Mechanism of methamphetamine toxicity in grouped mice and the effects of centrally acting drugs on its toxicity (author's transl)

Abstract

The mortality of ddK mice treated with 40 mg/kg i.p. of methamphetamine (MA) was 85% in grouped conditions (10 mice in a cage) and 3% in individually isolated conditions. This mortality was not altered by the social environments even when other mice in the cage were not treated with MA. The mortality of mice individually isolated in cages with transparent walls was significantly higher than that of completely isolated mice. Almost all neuroleptics dose-dependently antagonized the MA toxicity in grouped mice, in small doses. The antagonizing activity of clozapine was somewhat weak, and sulpiride potentiated MA toxicity. Phentolamine and propranolol antagonized the MA toxicity at higher doses than neuroleptics.

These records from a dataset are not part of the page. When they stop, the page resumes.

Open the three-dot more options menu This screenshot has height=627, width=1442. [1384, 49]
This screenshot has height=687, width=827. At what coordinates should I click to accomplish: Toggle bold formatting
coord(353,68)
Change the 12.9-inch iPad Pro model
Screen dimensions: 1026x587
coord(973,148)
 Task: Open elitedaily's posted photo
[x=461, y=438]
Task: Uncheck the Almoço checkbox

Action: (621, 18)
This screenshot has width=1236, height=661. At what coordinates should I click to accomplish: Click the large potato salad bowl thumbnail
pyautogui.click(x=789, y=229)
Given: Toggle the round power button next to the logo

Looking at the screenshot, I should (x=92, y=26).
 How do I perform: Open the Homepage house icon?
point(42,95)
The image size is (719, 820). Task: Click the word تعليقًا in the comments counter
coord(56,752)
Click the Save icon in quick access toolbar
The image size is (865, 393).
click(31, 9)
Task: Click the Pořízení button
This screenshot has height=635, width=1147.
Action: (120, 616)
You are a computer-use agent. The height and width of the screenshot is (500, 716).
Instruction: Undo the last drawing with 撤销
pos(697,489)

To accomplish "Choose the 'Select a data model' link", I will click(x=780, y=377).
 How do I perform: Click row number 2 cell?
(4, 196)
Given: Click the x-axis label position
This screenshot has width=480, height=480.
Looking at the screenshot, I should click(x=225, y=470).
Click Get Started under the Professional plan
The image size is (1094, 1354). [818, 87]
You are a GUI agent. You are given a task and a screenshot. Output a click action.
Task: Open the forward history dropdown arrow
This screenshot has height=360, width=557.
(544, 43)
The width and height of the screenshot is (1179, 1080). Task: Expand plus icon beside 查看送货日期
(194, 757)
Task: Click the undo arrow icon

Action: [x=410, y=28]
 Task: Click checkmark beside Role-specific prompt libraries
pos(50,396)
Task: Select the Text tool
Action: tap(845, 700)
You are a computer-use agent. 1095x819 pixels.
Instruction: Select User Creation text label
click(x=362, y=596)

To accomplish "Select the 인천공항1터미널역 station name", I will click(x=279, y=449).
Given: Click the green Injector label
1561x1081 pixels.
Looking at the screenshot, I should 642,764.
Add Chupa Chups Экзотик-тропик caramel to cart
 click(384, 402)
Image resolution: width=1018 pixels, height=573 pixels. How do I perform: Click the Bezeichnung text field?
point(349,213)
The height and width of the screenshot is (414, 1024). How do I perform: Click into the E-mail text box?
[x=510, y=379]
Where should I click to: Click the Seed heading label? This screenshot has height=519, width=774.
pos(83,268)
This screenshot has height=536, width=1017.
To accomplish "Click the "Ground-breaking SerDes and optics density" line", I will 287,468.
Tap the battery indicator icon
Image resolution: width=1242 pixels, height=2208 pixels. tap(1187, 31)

Reserpine and tetrabenazine previously given to mice remarkably antagonized the MA toxicity. H44/68 (a tyrosine hydroxylase inhibitor) had a considerable effect in antagonizing the MA toxicity, but diethyldithiocarbamate, U-14, 624 and FLA 63 (dopamine-beta-hydroxylase inhibitors) prevented the MA toxicity to a lesser extent than did H44/68. Apomorphine had no effect on the MA toxicity. The present data show that the MA toxicity in grouped mice (the increase in mortality) was enhanced by the presence of other mice, and suggest that the norepinephrine neurons play an important role in promoting the MA toxicity. Neuroleptics antagonize MA toxicity probably by blocking alpha-receptors in the central nervous system.